Nick Hamm filme la légende avec sérieux, mais sans fièvre. Chaque cadre est propre, calculé, poli. Trop peut-être. On sent la lumière travailler la brume, la poussière se lever sur les sentiers, mais rien ne brûle. Tout semble tenu à distance, comme un souvenir figé.
Claes Bang impose une prestance froide, minérale. Sa voix, son regard, sa raideur : tout respire la maîtrise. Mais le corps ne tremble jamais. On attend la fissure, le doute, la peur. Elle ne vient pas. Golshifteh Farahani, belle et grave, flotte à la marge, comme une ombre que la caméra oublie d’aimer.

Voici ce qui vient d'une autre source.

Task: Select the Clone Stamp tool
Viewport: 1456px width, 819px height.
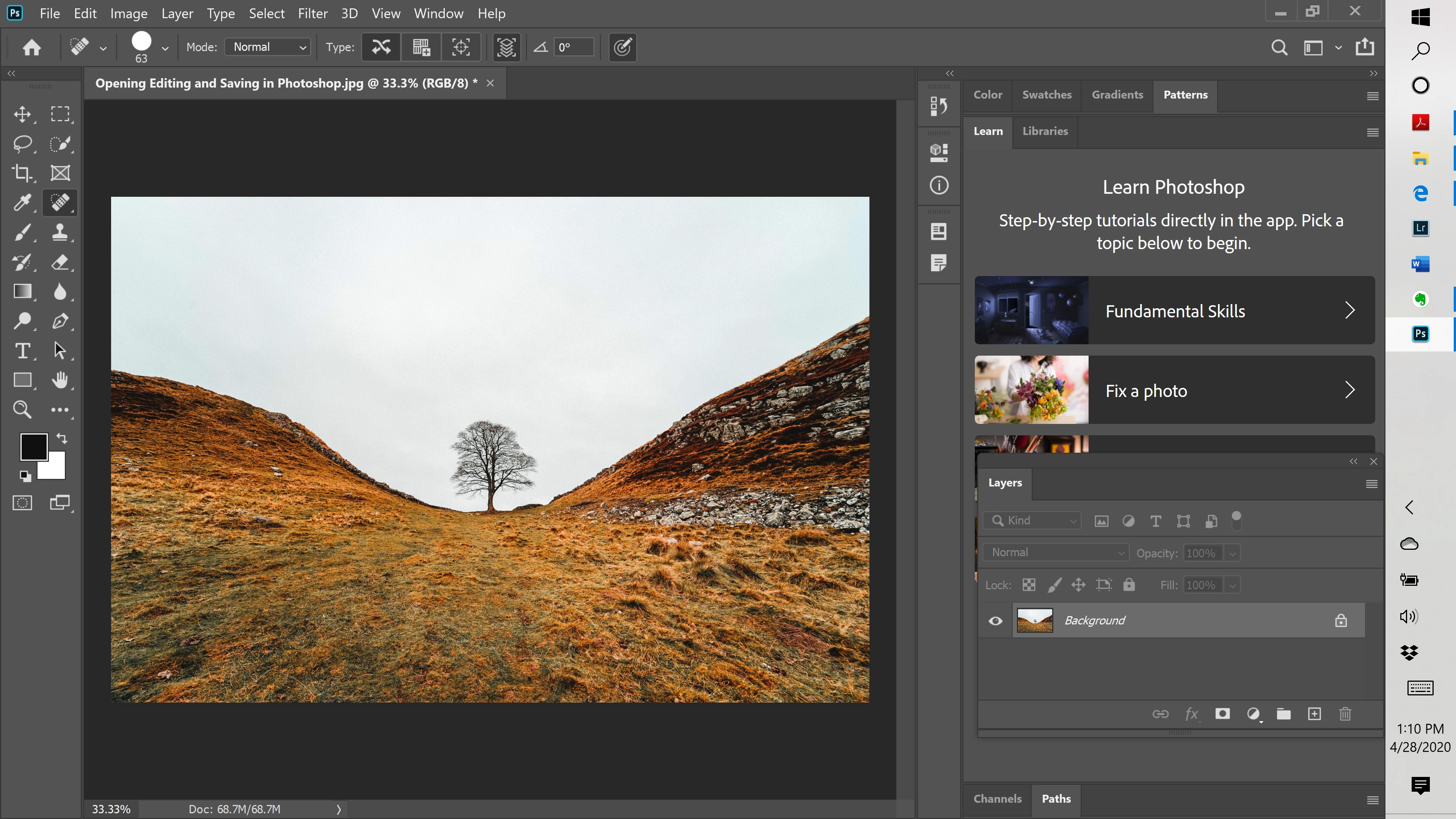Action: click(60, 232)
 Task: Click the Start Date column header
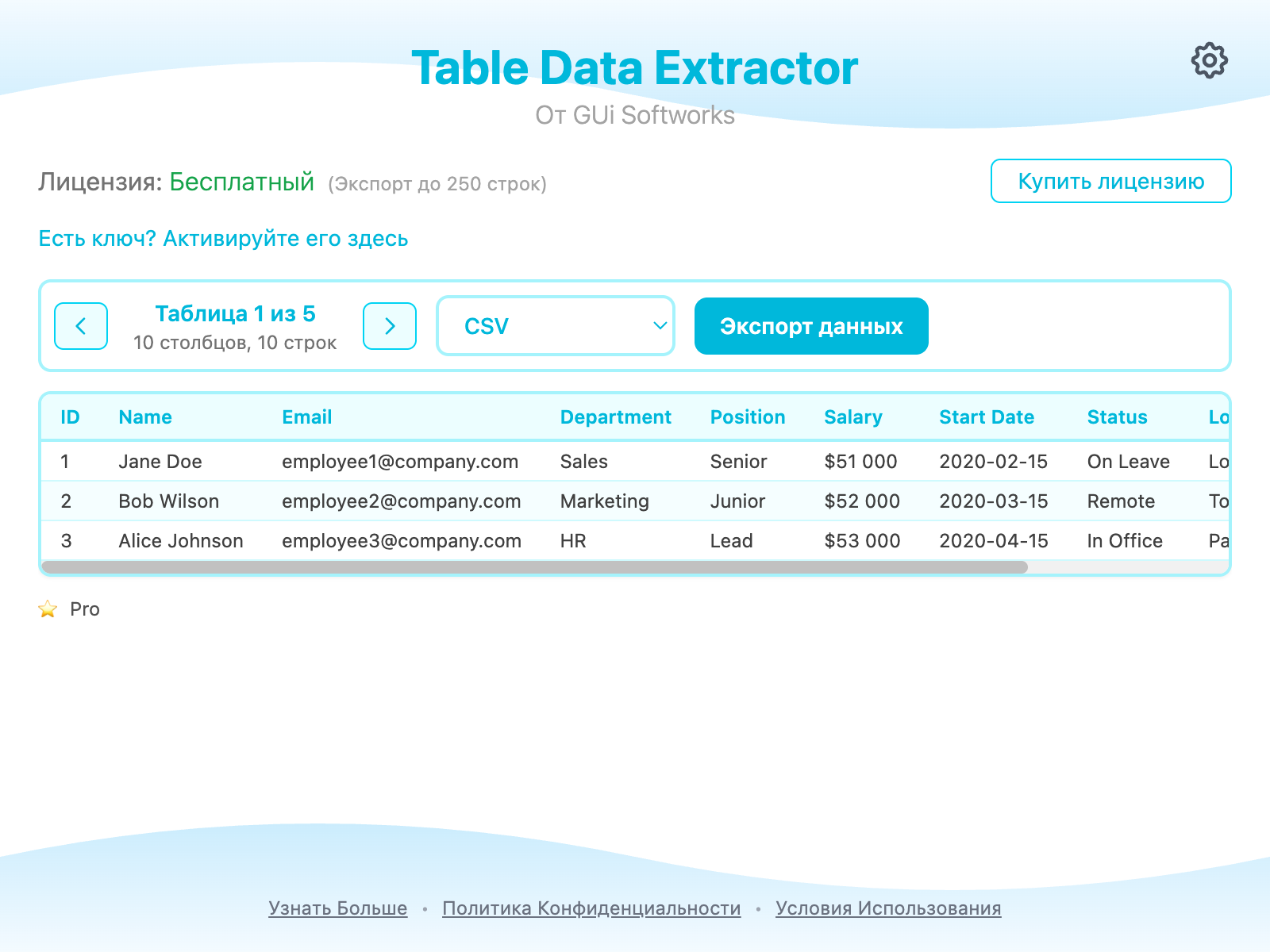pyautogui.click(x=987, y=417)
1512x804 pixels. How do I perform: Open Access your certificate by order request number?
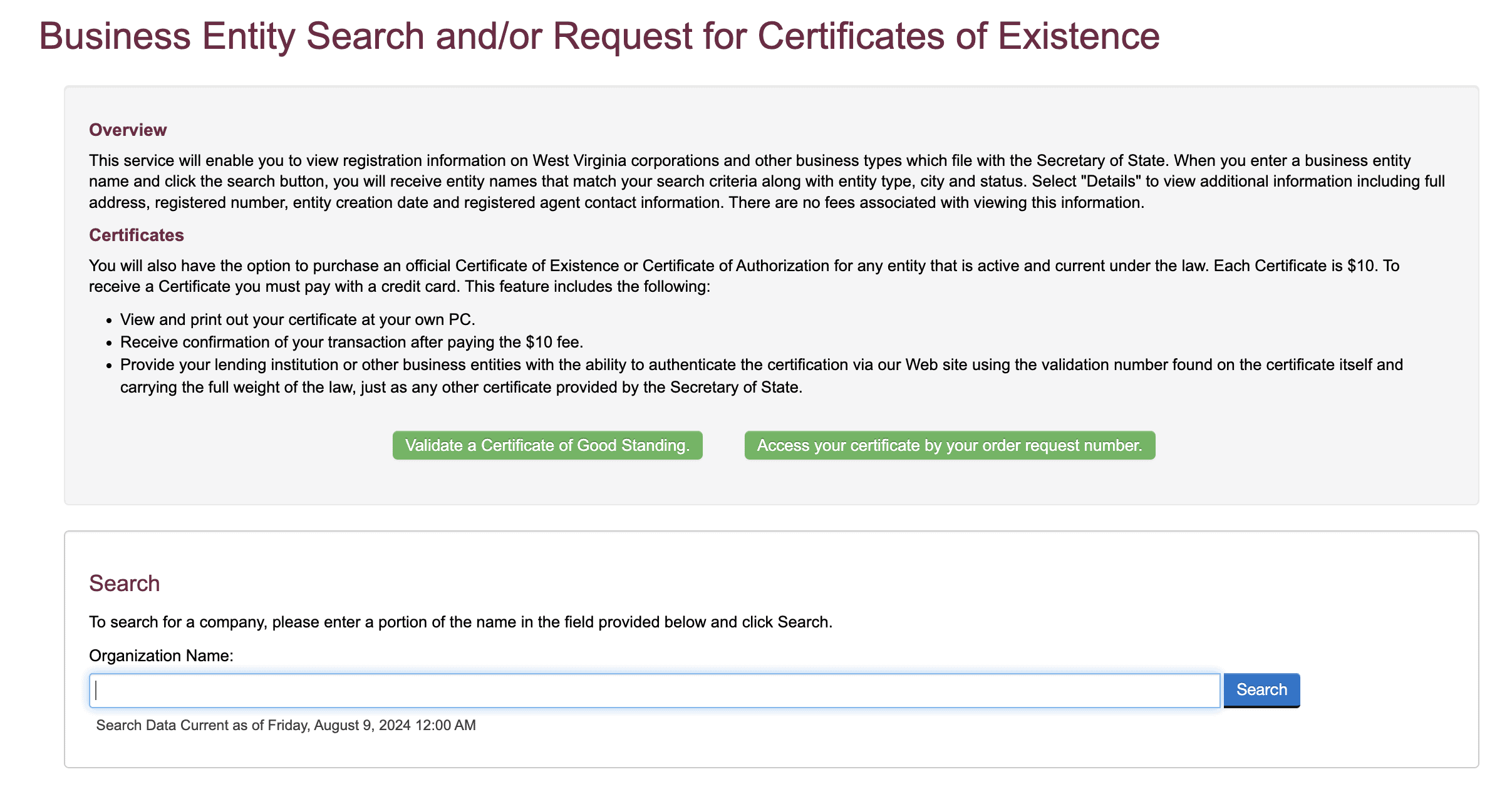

Le montage, lui, reste lourd. Les transitions coupent sans rythme. On croit entendre le vent, le fer, la corde, mais le son paraît étrangement lisse. Pourtant, par moments, un plan survit : une main qui tremble, une larme dans la pluie, un regard perdu dans la brume. Et on se dit que le film aurait pu être là.
On pense à Ridley Scott, à ces fresques qui veulent tout dire et n’osent plus rien montrer.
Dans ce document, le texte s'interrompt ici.